→ TASK MATERIAL:
········
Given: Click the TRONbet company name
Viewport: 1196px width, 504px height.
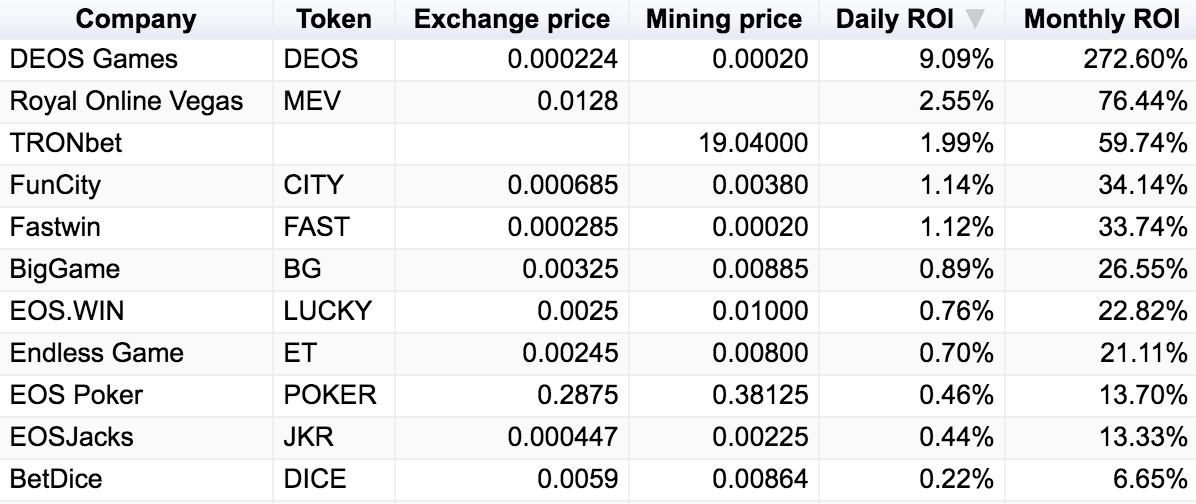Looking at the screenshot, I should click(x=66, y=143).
········
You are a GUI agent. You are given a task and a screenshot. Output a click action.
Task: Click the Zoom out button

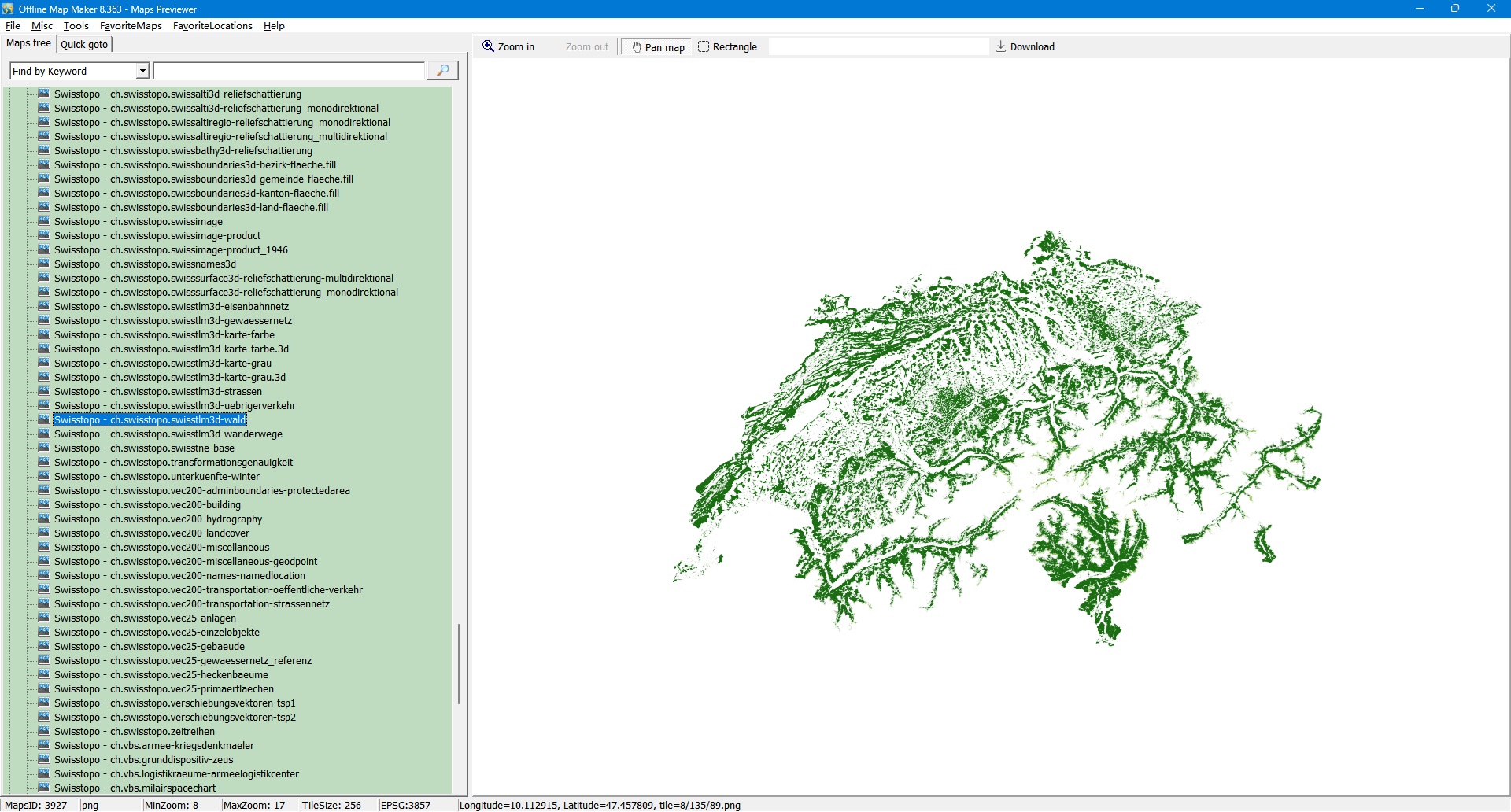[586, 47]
········
Can you output the records as a Markdown table with the columns "Row" and "Content"? Begin at the line that has "Given: Click the TRONbet company name" and stop after the line that has "Looking at the", skipping blank lines and leaving the pictures out.

→ SOLUTION:
| Row | Content |
|---|---|
| 1 | Given: Click the TRONbet company name |
| 2 | Viewport: 1196px width, 504px height. |
| 3 | Looking at the screenshot, I should click(x=66, y=143). |